For years, my organization has documented grave abuses in the H-2B visa program. In surveys of H-2B workers, we found that one in 10 of them pays labor recruiters for jobs that don't exist, more than half of them are charged illegal recruitment fees, and 47 percent incur debt to pay those fees. Together with American University, we highlighted abuses in our state in a report titled Picket Apart: The Hidden Struggles of Migrant Worker Women in the Maryland Crab Industry.
These abuses are often the product of regulatory and enforcement loopholes, which do not hold employers sufficiently accountable for fraud and retaliation perpetrated in Mexico by employers and labor recruiters they engage. The human rights violations to which guestworkers are often subjected was recently highlighted in the well-publicized civil case against Signal International, in which a Louisiana jury awarded $14 million to H-2B oil rig workers who were trafficked from India, grossly underpaid and made to live in guarded, over-crowded labor camps. Earlier this month, the Government Accountability Office highlighted the need for increased protections for such workers in a new congressionally-mandated report.
In 2012, the Department of Labor issued new H-2B regulations that went a long way toward strengthening the protections afforded to guestworkers — in part by adding important transparency, recruitment and retaliation provisions. The 2012 regulations were adopted to remedy fundamental deficiencies in 2009 regulations, several provisions of which were invalidated by a different federal court, which found them to be substantively "arbitrary and capricious."
The rules surrounding the program have faced multiple legal challenges. A ruling from the Florida federal court late last year also invalidated the 2012 regulations over concerns that the Department of Labor doesn't have the authority to run the program, and that court's ruling this month invalidated the remaining 2009 regulations for the same reason.
This most recent Florida ruling effectively nullifies the entire H-2B program and jeopardizes the livelihood of thousands of migrant workers. This latest development raises questions about how the H-2B program will operate in a year that has seen an unprecedented spike in the number of H-2B visa applications (the H-2B visa cap was recently reached for the first time in years), and in which employers have been aggressively recruiting foreign workers.

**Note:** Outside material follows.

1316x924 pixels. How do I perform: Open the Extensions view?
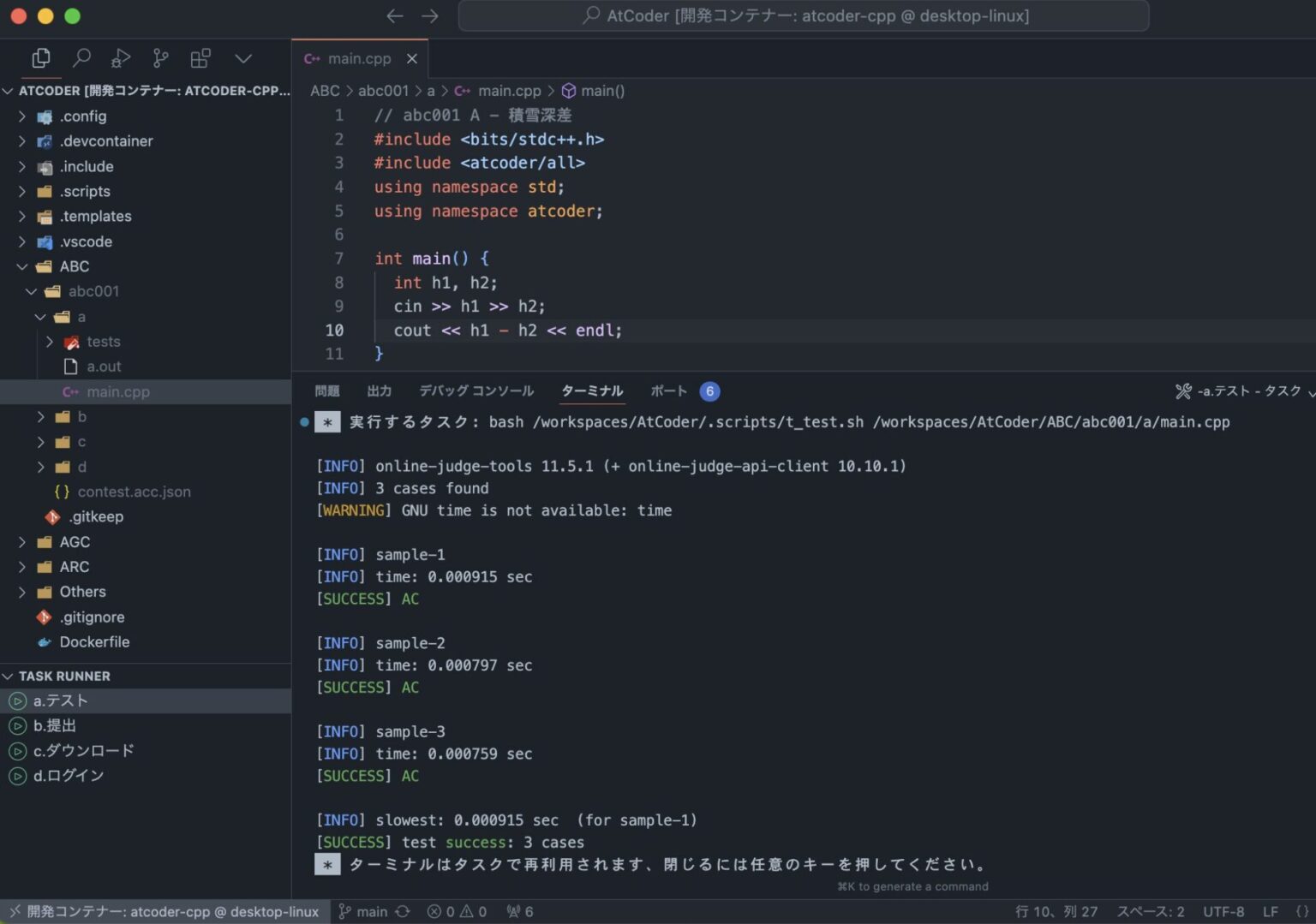pyautogui.click(x=200, y=58)
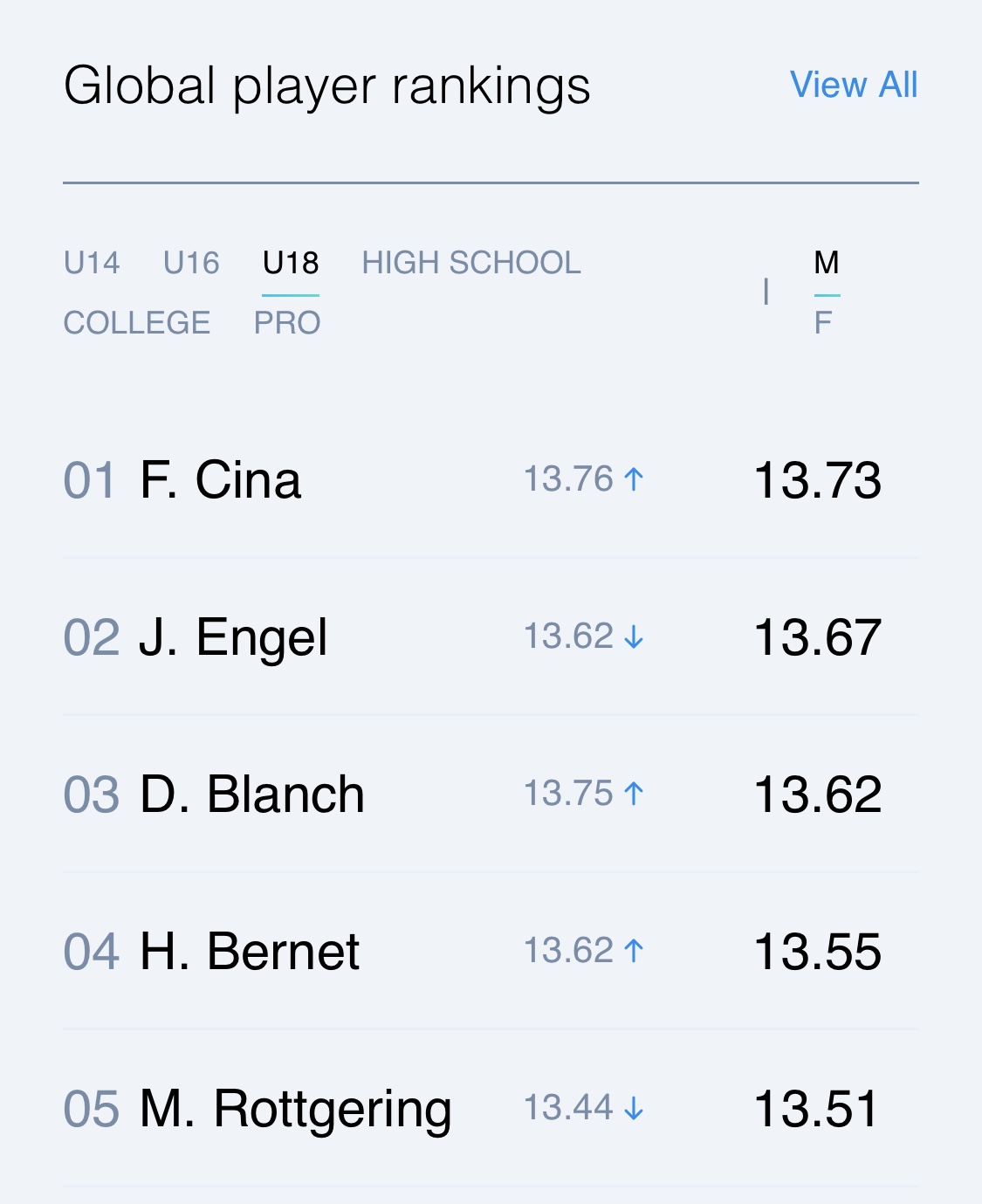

To keep the H-2B program running with these important worker protections in place, the departments of labor and homeland security should immediately jointly reissue the substance of the 2012 regulations. Joint reissuance by these departments will address the Florida court's concerns about the labor department's inherent authority to regulate the program, as DHS has clearly been given authority by Congress to do so. (A separate set of H-2B rules, which were jointly issued by both agencies, but are not themselves sufficient to give effect to the H-2B program remains effective and has not been subject to challenge.) Our representatives should join the chorus of organizations calling on the administration to jointly reissue the 2012 rule.
The 2012 regulations were adopted after an extensive notice period in which 896 comments were submitted by public interest groups, advocacy groups and businesses. They are the product of lively debate and thoughtful consideration of the implications of the program on both employers and workers. These regulations can be re-adopted and their crucial protections re-affirmed, but — as history teaches — the administration must act quickly.
Rachel Micah-Jones is the founder and executive director of Centro de los Derechos del Migrante Inc. and the convener and chair of the International Labor Recruitment Working Group. Her email is email@example.com.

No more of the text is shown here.